ASSIGNMENT:
From the records, pick out and copy each line containing "agent".

EXERCISE MATERIALS:
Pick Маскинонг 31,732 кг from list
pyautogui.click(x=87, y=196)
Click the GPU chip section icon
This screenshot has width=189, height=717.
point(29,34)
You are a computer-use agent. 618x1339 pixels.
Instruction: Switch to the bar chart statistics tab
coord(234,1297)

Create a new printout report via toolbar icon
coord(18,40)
...
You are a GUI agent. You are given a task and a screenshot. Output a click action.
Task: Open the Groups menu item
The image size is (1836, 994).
--
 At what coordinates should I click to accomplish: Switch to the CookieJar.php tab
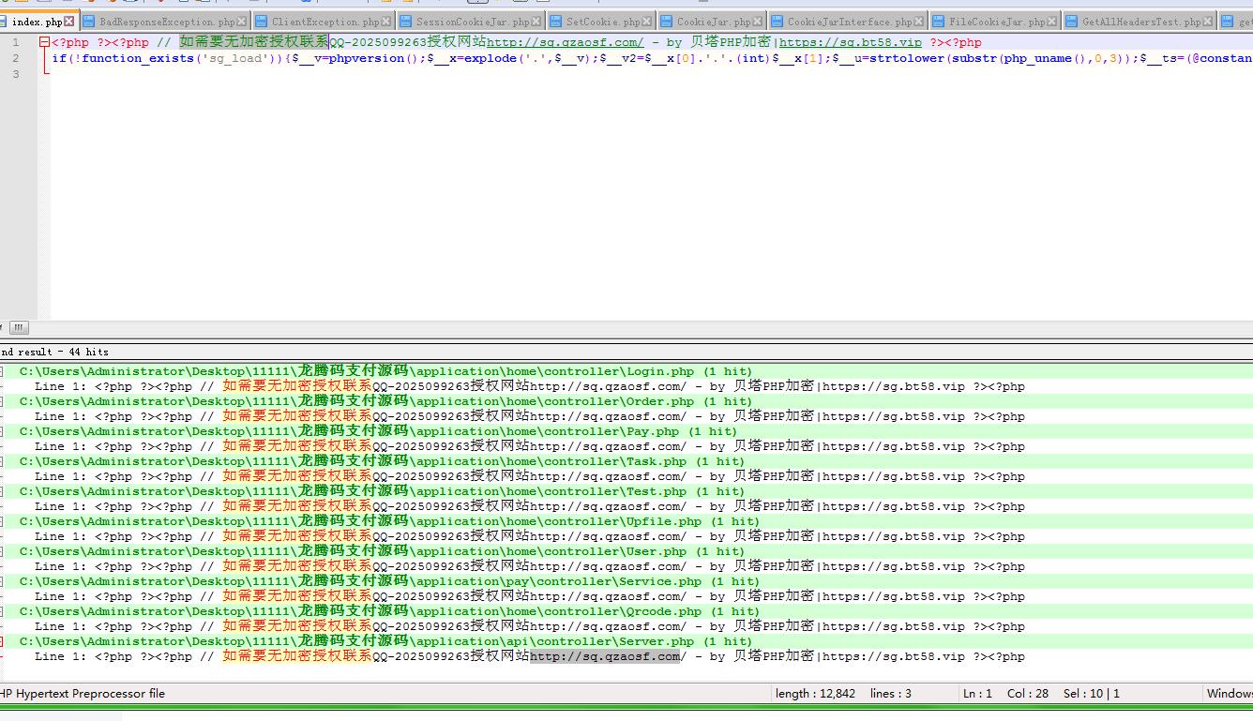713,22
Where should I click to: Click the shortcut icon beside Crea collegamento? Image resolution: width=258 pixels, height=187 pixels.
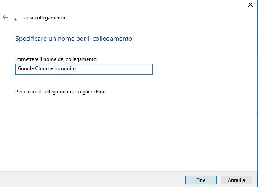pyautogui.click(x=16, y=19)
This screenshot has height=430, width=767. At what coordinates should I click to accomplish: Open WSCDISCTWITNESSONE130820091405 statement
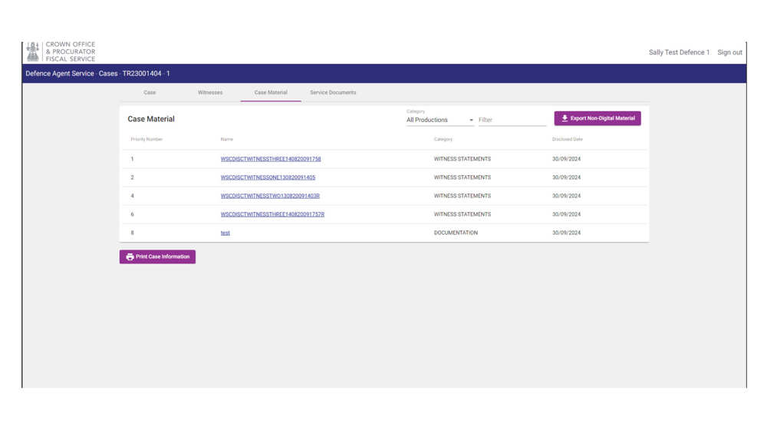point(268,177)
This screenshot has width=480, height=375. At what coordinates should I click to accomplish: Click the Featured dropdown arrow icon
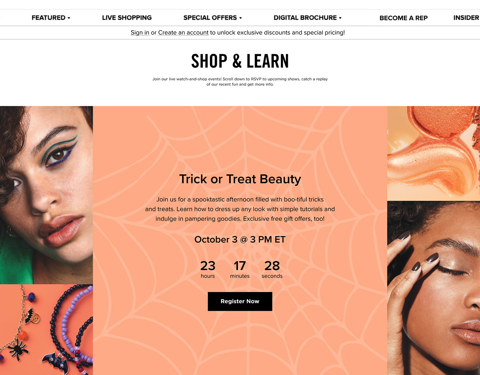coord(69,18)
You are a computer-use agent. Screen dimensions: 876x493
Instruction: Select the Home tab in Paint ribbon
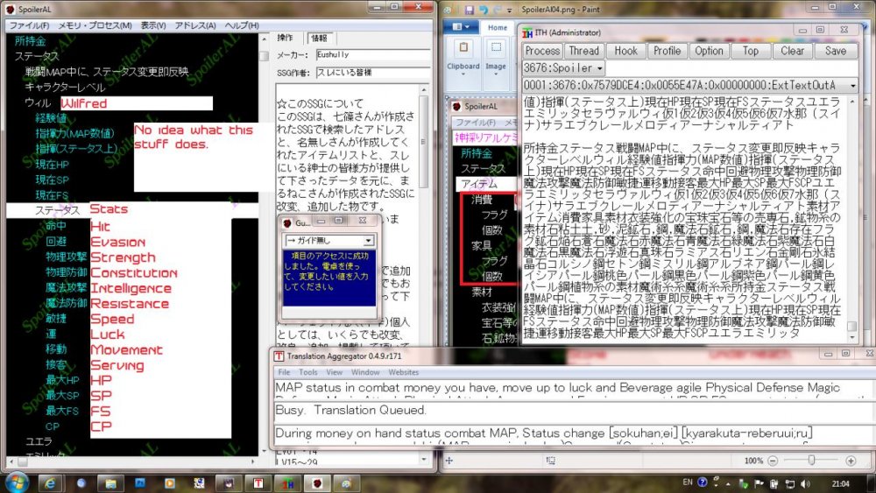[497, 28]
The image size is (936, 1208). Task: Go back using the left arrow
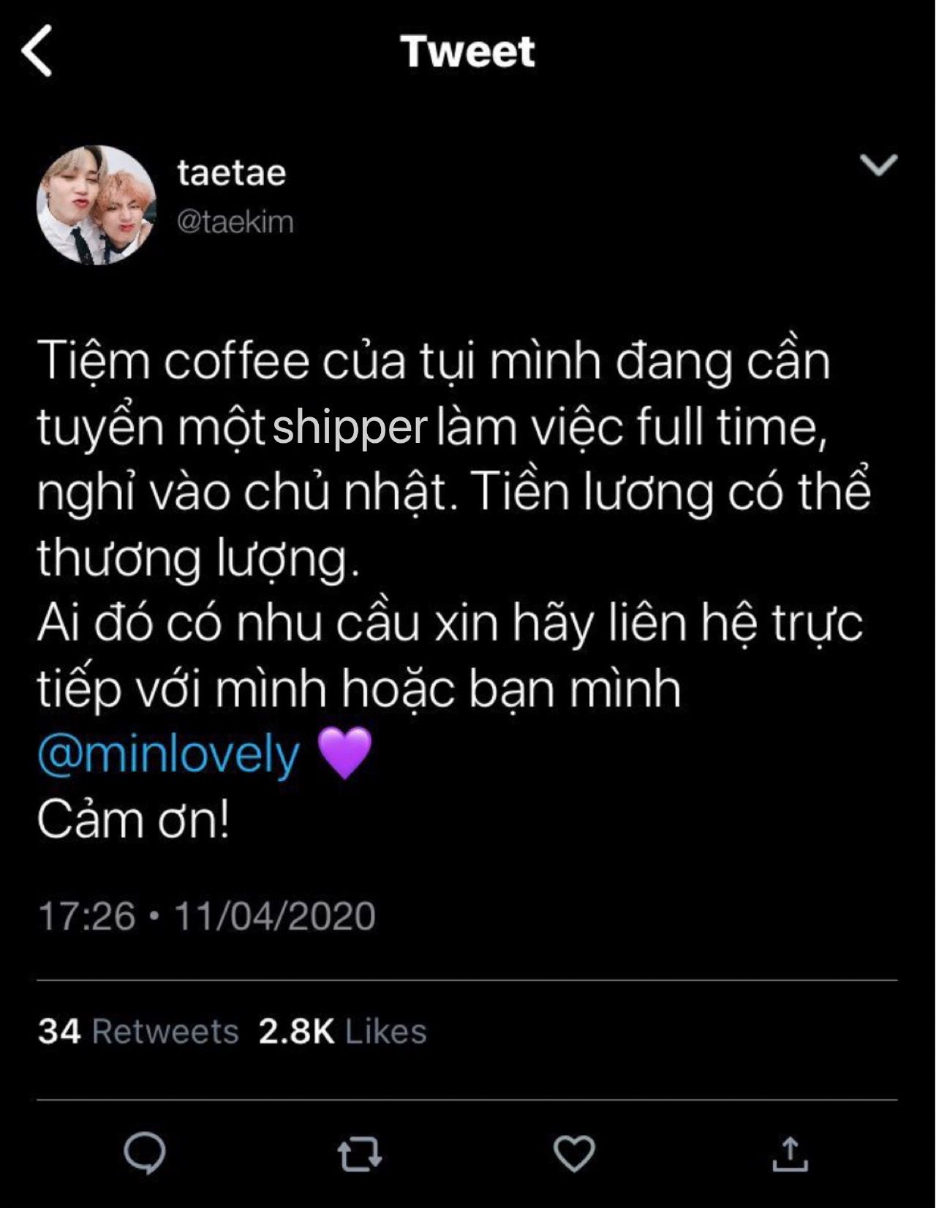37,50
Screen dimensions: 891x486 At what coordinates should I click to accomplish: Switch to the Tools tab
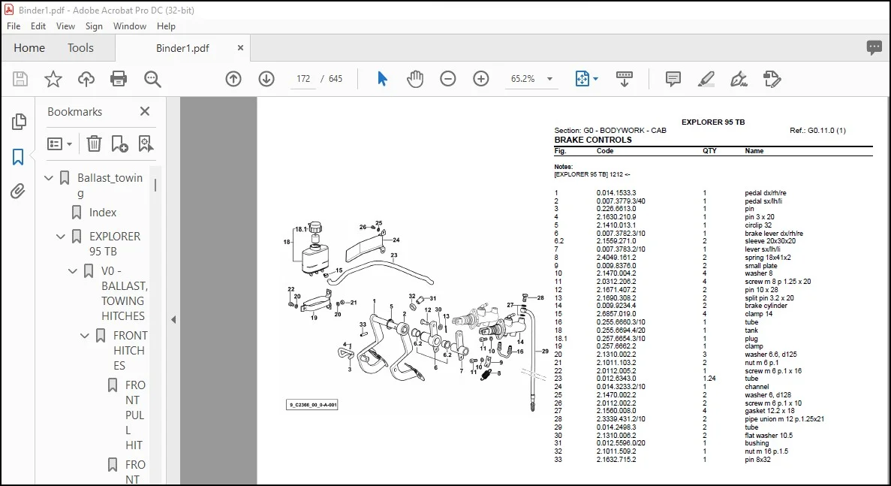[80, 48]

WRITTEN REPLY:
You are a computer-use agent. 618x1339 pixels.
You are a GUI agent. You are given a task and a screenshot. Output a click action.
You are a computer-use agent. Screen dimensions: 876x493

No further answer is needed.